Anyway, so that’s the scene.  I have time to glance at the other shoppers, leisurely choosing which color, which style.  Standing and trying them on, putting them carefully back into the box and moving on to the next.  While I wistfully gazed at those lucky leisure shoppers Benji found a mirror to lick and Ellie actually managed to fasten those ‘shoes’ on her feet and was struggling to stand.  I could feel my impatience and irritation rising.  I just wanted a pair of shoes!  Why was this so hard?

And then I remembered, Be Here, Now.  Be here, in this moment.  Lean in.  So Benji was babbling loudly and licking everything he can get his hands on.  So Ellie was making a little mess and chattering nonstop so I can’t bring a thought of my own down into my brain.  

So, what?

Once I did this, let go, accepted the moment, it changed.  I don’t know how to explain it but something seemed to shift and I realized the shoes she was struggling with were actually hilarious.  And beautiful, in their own LOOK AT ME NOW kind of way.  And Benji looked at me and laughed his little baby laugh, so happy to be exploring someplace new.  And I rocked back on my heels and smiled too.  Why was I getting so worked up?
+ + + + +
_SET TASK A_
Reproduce the records exactly, from the line containing "This screenshot has width=1263, height=710." through the end of the records, with both ends included. Omit the pictures from your answer.

_INPUT_
+ + + + +
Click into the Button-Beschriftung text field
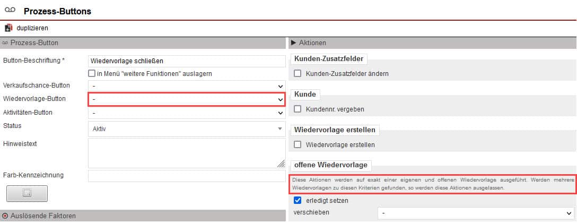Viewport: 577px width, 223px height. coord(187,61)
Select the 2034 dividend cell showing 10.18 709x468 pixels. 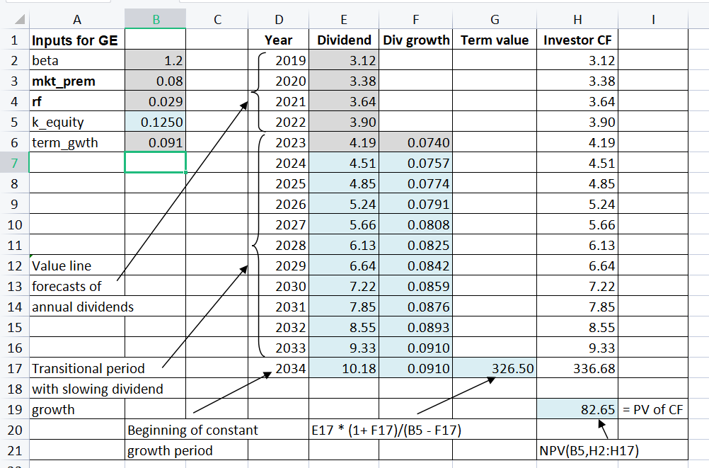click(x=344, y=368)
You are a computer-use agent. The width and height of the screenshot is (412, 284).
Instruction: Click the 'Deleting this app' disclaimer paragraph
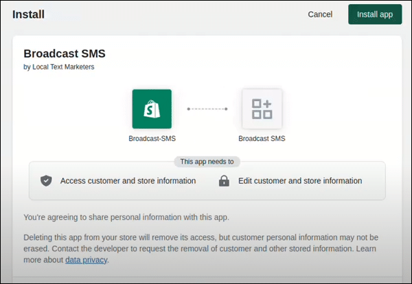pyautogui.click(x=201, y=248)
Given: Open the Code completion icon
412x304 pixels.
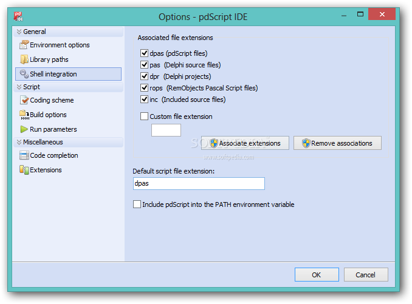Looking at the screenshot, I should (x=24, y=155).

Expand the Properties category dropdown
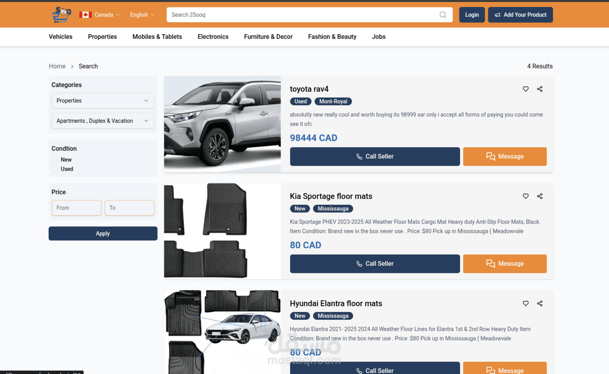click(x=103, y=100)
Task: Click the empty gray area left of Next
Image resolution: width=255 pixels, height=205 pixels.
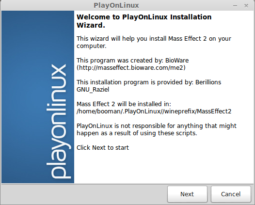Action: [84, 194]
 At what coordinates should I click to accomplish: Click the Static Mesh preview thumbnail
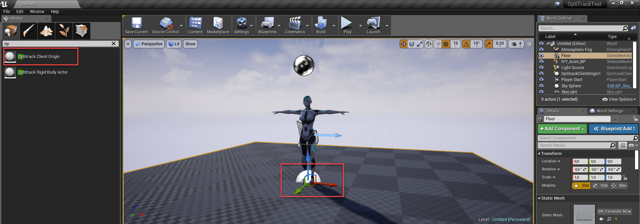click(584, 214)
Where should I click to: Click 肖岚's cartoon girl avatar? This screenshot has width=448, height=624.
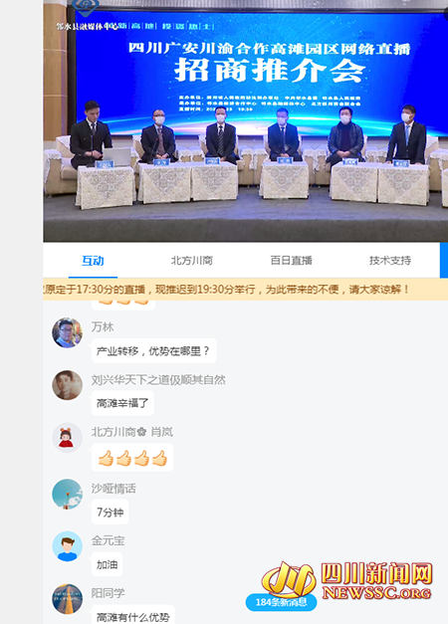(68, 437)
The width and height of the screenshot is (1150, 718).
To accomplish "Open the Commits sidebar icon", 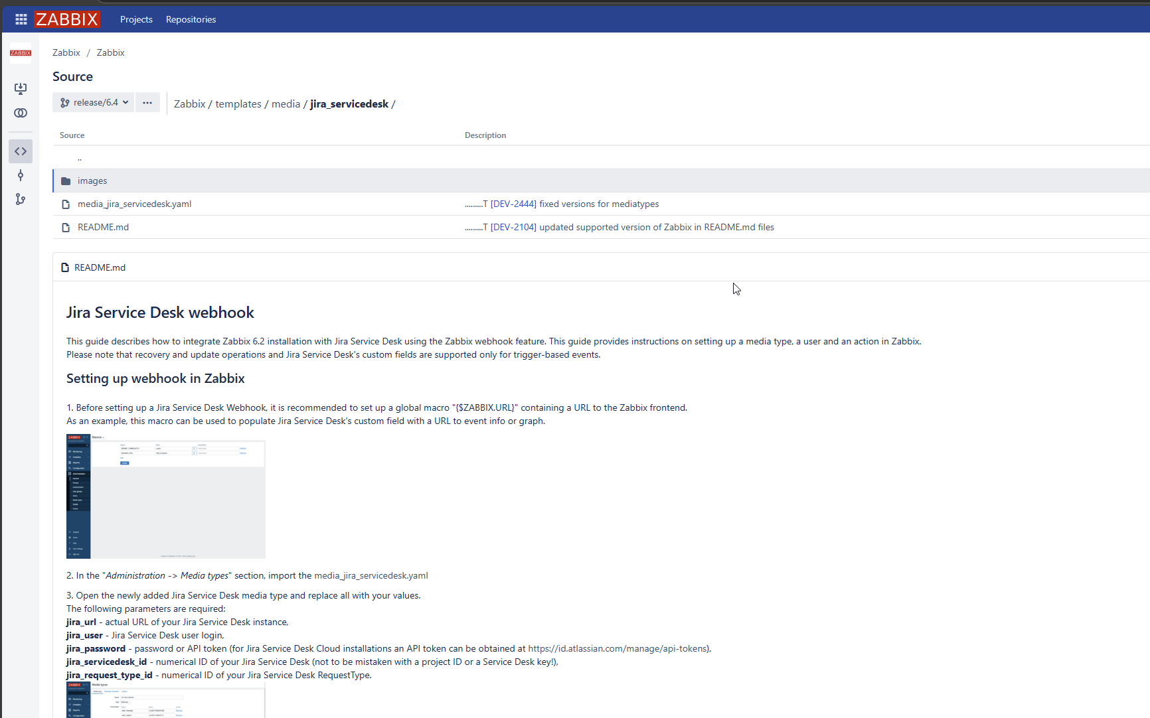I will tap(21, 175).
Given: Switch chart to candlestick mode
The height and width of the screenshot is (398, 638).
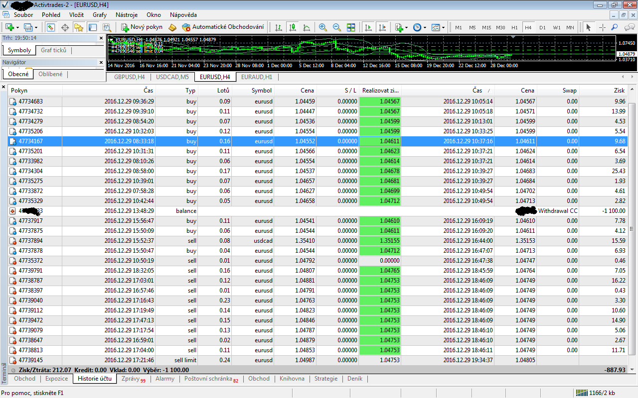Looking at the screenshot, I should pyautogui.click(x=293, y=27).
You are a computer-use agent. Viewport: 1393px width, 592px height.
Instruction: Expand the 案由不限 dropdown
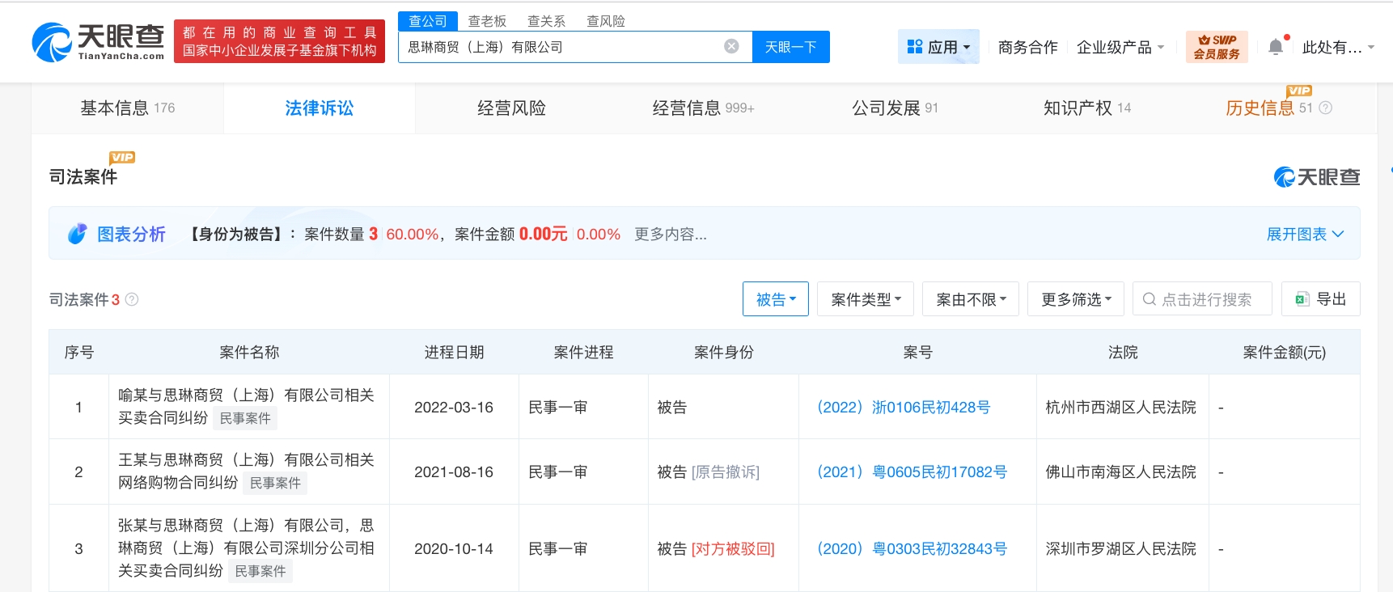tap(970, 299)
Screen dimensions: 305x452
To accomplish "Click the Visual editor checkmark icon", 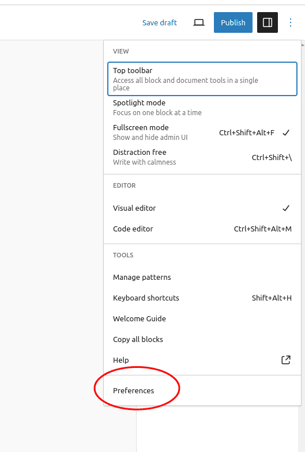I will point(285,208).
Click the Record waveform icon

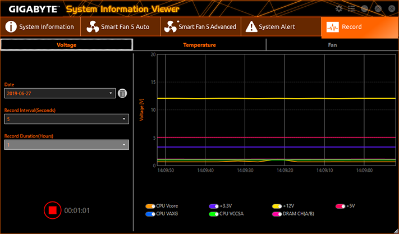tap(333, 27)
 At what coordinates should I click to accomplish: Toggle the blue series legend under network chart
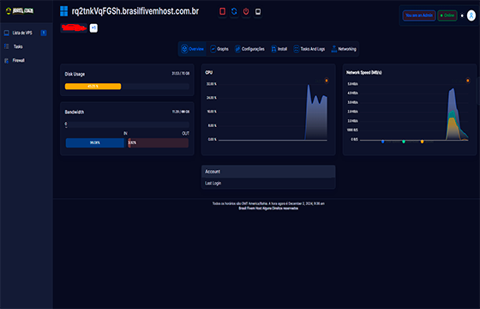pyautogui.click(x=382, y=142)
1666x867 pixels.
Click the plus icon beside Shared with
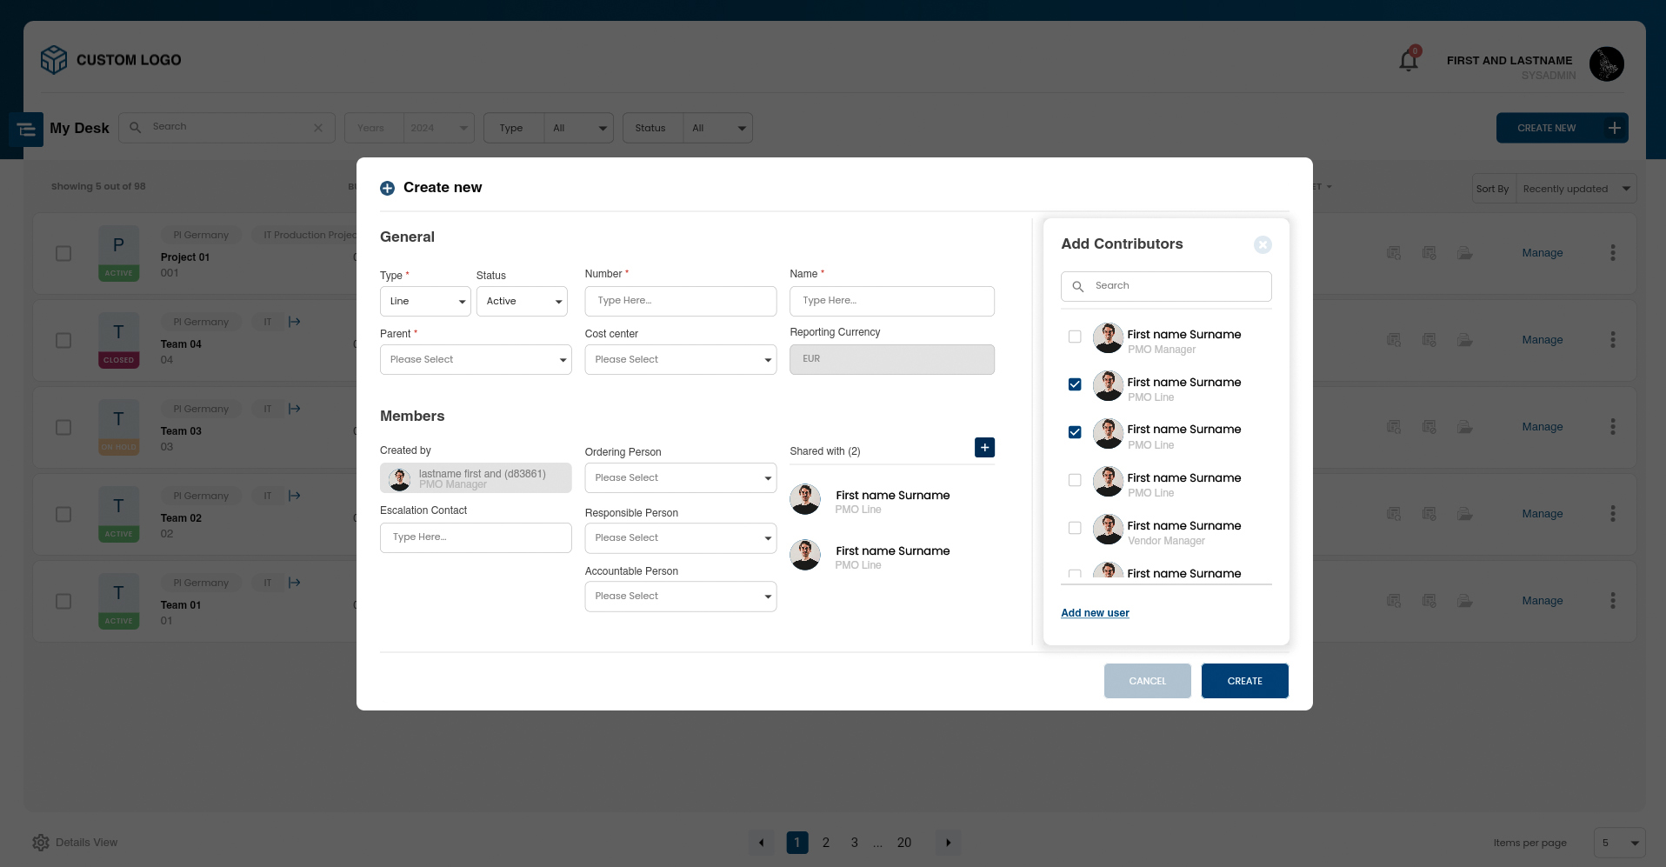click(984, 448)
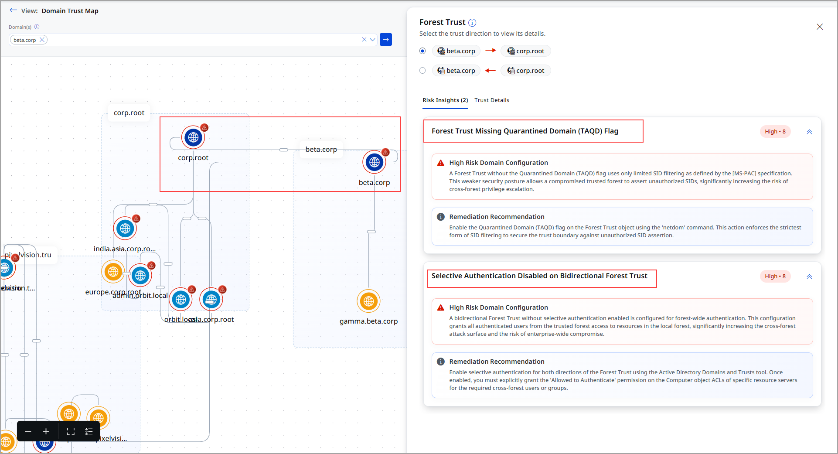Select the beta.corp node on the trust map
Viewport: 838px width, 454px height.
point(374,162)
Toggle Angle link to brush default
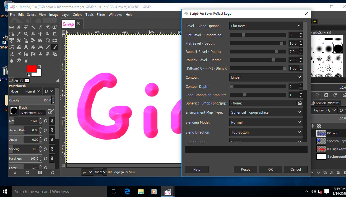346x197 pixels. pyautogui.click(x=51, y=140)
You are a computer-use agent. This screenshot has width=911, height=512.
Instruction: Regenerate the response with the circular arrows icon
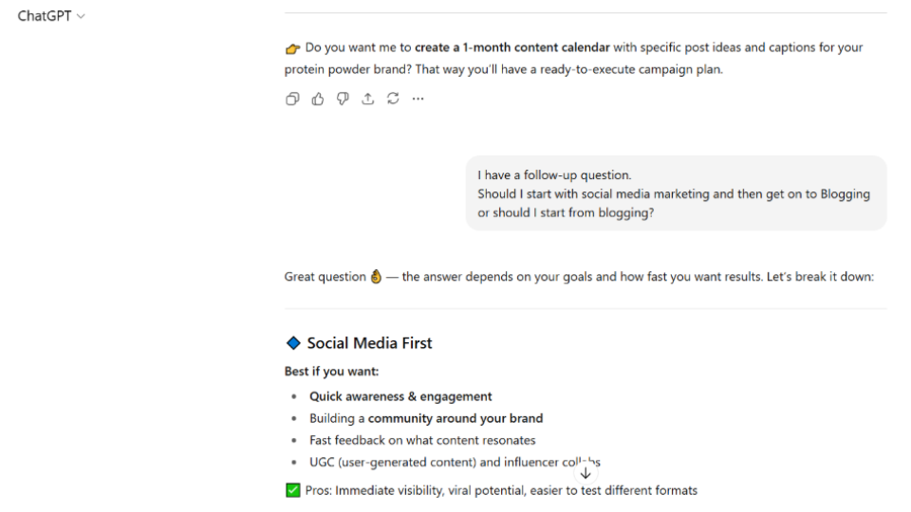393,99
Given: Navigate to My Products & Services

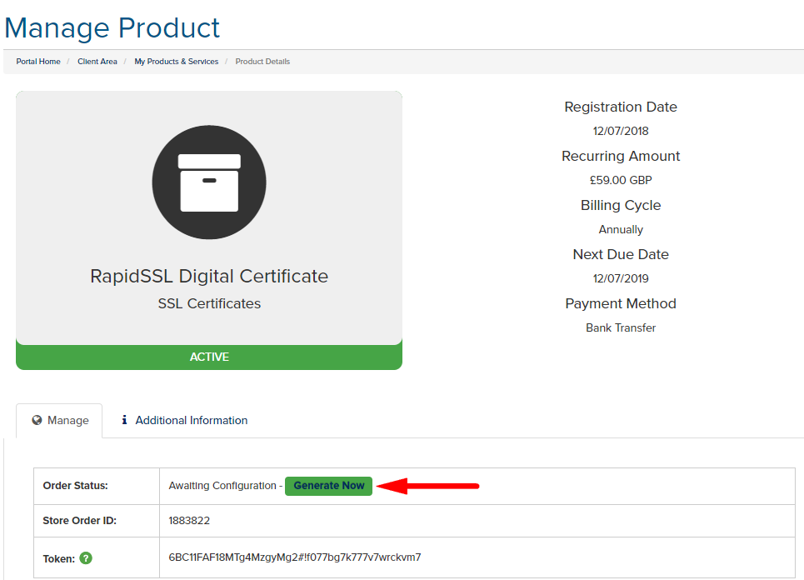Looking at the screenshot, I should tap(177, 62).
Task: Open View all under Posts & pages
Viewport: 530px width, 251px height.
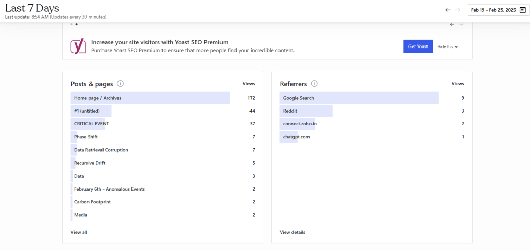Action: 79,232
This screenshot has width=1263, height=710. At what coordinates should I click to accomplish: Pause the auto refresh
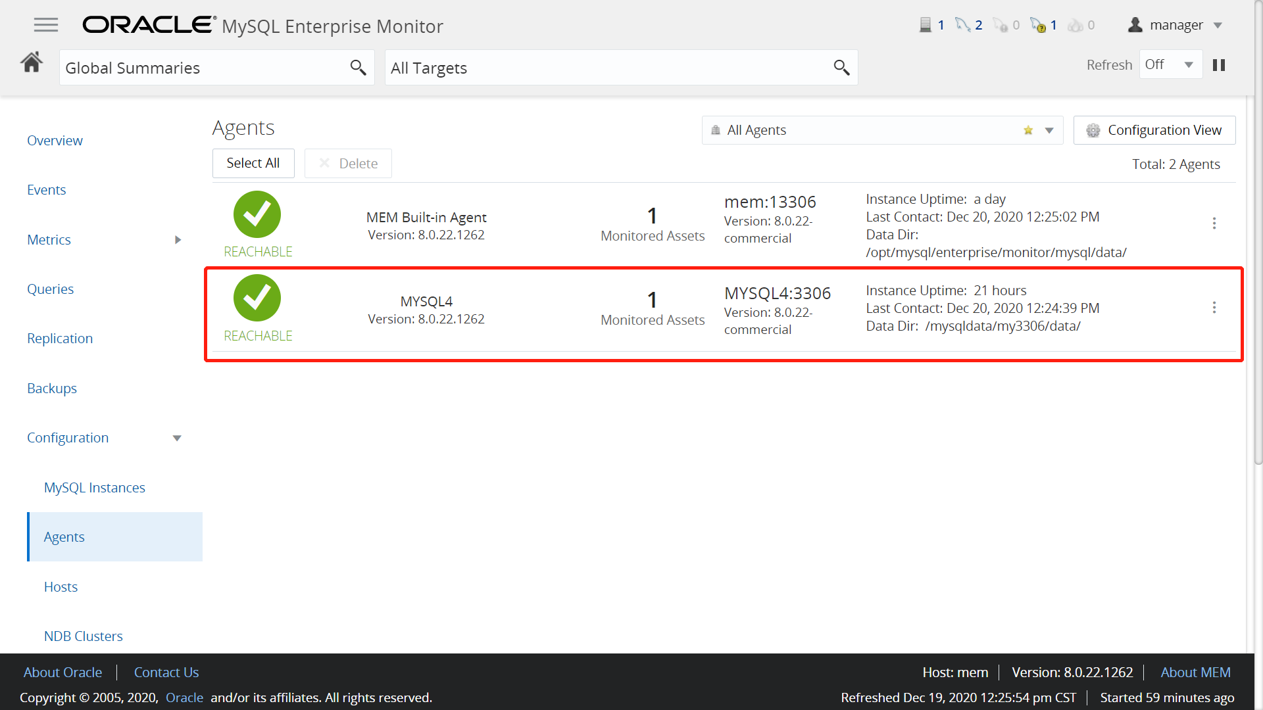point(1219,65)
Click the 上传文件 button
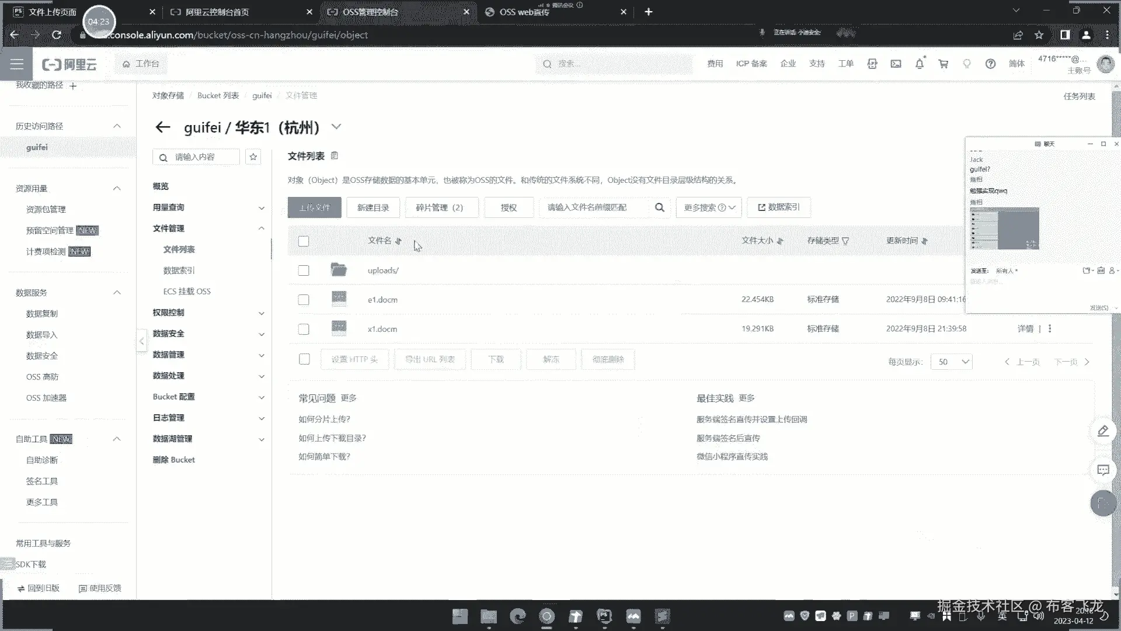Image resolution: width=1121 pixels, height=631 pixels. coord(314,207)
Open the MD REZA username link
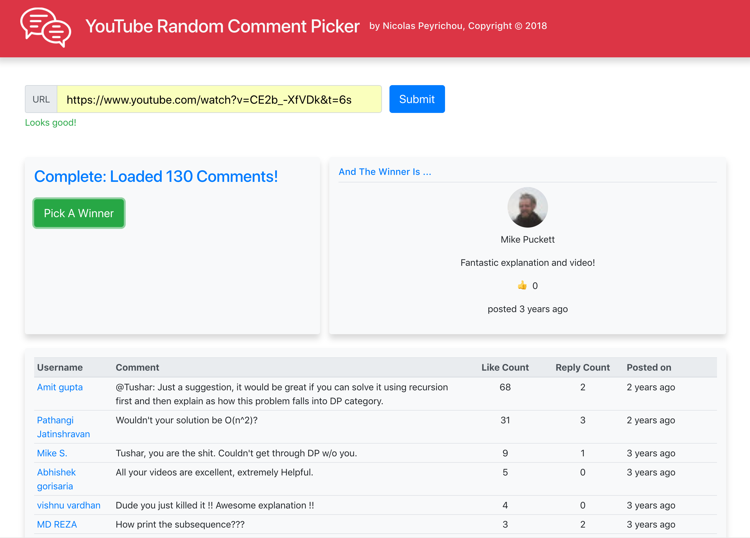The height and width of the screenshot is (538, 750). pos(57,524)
+ + + + +
_SET TASK B_
Answer these questions about the shoe-shopping passage:
(i) What did Benji find to lick while the other shoppers tried on shoes?
(ii) What phrase did the narrator remember after feeling impatience rise?
(iii) What did Benji do when he looked at the narrator?

_FULL SOLUTION A_
This screenshot has width=1263, height=710. At what coordinates should I click to accomplish: Pause the auto refresh
point(1219,65)
Click the 上传文件 button
Image resolution: width=1121 pixels, height=631 pixels. coord(314,207)
Open the MD REZA username link
The height and width of the screenshot is (538, 750). pos(57,524)

_FULL SOLUTION B_
(i) A mirror.
(ii) Be Here, Now.
(iii) He laughed his little baby laugh.